Version ancienne
La Tortuë & les deux Canards
Une Tortüe estoit, à la teste legere,
Qui lasse de son trou voulut voir le pays.
Volontiers on fait cas d’une terre étrangere:
Volontiers gens boiteux haïssent le logis.
Deux Canards à qui la Commere
Communiqua ce beau dessein,
Luy dirent qu’ils avoient dequoy la satisfaire:
Voyez-vous ce large chemin?
Nous vous voiturerons par l’air en Amerique.
Vous verrez mainte(1) Republique,
Maint Royaume, maint peuple; & vous profiterez
Des differentes moeurs que vous remarquerez.
Ulysse(2) en fit autant. On ne s’attendoit guere
De(3) voir Ulysse en cette affaire.
La Tortuë écouta la proposition.
Marché fait, les oiseaux forgent une machine
Pour transporter la pelerine(4).
Dans la gueule en travers on luy passe un baston.
Serrez-bien, dirent-ils; gardez de(5) lascher prise:
Puis chaque Canard prend ce baston par un bout.
La Tortuë enlevée on s’étonne par tout
De voir aller en cette guise(6)
L’animal lent & sa maison,
Justement au milieu de l’un & l’autre oison.
Miracle, crioit-on; Venez voir dans les nuës
Passer la Reine des Tortuës.
La Reine: Vrayment ouy; Je la fuis en effet;
Ne vous en moquez point. Elle eût beaucoup mieux fait
De passer son chemin sans dire aucune chose;
Car laschant le baston en desserrant les dents,
Elle tombe, elle creve aux pieds des regardans.
Son indiscretion de sa perte fut cause.
Imprudence, babil, & sotte vanité,
Et vaine curiosité
Ont ensemble estroit parentage;
*Ce sont enfans tous d’un lignage.
Jean de la Fontaine
Livre IV, fable 2
Notes
Cette fable est imitée des contes indiens de Bidpaï et Lokman.

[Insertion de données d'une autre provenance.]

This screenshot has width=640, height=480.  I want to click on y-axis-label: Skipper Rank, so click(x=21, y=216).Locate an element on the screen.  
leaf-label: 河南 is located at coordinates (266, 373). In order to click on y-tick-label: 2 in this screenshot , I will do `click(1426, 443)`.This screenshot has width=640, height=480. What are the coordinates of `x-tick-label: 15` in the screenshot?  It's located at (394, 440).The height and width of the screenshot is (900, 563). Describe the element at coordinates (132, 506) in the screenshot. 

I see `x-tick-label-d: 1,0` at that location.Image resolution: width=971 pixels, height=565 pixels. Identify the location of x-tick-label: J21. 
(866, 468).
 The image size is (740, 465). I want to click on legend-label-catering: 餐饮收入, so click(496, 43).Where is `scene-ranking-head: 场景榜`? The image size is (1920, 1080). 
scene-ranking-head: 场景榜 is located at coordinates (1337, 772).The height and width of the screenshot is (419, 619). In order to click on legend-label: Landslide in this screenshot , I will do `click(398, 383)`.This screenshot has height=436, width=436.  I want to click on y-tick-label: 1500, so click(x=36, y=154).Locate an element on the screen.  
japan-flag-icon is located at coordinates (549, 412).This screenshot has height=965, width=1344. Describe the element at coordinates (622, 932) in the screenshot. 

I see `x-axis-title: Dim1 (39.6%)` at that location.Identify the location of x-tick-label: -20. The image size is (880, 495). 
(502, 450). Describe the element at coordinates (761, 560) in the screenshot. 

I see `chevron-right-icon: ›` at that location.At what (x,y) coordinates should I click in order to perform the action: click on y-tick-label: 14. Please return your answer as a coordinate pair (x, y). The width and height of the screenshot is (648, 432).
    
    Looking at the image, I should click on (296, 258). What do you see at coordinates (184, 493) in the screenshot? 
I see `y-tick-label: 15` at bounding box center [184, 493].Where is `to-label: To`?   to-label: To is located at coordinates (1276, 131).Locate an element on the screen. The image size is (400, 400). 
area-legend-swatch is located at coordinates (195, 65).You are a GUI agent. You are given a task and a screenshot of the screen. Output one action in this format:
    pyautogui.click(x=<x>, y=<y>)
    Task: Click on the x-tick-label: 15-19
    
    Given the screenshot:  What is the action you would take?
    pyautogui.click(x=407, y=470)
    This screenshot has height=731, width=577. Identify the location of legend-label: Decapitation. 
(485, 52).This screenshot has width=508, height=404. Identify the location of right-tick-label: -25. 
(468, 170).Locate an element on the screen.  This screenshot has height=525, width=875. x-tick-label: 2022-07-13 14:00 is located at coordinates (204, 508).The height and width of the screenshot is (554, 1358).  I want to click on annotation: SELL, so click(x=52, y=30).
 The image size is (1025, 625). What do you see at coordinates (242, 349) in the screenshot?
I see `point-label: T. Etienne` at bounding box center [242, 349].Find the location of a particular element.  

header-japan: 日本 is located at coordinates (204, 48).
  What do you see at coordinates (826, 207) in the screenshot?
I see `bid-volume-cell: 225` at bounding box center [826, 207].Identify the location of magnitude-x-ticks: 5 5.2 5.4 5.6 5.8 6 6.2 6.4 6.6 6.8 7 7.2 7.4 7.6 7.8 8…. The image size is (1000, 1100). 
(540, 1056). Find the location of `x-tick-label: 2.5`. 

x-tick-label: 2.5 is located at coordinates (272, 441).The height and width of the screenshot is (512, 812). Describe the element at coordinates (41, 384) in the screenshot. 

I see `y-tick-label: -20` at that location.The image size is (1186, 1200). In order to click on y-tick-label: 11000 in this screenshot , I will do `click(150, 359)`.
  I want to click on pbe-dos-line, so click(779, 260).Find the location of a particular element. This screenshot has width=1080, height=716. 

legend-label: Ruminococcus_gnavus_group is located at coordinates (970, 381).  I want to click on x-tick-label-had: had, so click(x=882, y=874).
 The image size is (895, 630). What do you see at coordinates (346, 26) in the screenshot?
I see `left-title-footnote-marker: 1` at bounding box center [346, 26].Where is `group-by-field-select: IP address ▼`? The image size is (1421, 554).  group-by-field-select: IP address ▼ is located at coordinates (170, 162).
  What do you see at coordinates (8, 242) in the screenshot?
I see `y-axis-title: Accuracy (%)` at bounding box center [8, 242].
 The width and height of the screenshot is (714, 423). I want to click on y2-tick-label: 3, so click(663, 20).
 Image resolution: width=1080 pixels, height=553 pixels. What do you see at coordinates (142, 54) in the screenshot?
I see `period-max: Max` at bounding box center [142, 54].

(1) mainte: l’adjectif maint, qui marque la pluralité, se joignait le plus souvent à un nom singulier.
(2) Ulysse, roi d’Ithaque, se distingua au siège de Troie, 1184 av. J.-C., par sa prudence, son habileté et sa bravoure. Après la prise de la ville, il erra, suivant la fable, pendant dix ans sur les mers avant de pouvoir rentrer dans son île. Ses aventures font le sujet du poème d’Homère, appelé Odyssée.
(3) de: on dit aujourd’hui s’attendre à…
(4) la pèlerine: dans le sens étymologique du mot; la voyageuse
(5) gardez de: nous dirions aujourd’hui gardez-vous de… ou prenez garde de…
(6) en cette guise: de cette façon — Ce mot n’est plus usité que dans ces locutions: agir, faire à sa guise, c’est-à-dire selon son usage ou à sa fantaisie.
Sources
- La Fontaine, Jean de, Fables choisies. [Partie 4], mises en vers par M. de La Fontaine, Ed. D. Thierry et C. Barbin (Paris), 1679
- La Fontaine, Jean de, Fables choisies / La Fontaine ; précédées d’une vie de l’auteur, nouvelle édition contenant des notes historiques, géographiques, mythologiques et grammaticales, par M. Arth. Caron,…, Ed. E. Belin (Paris), 1864, 332 p.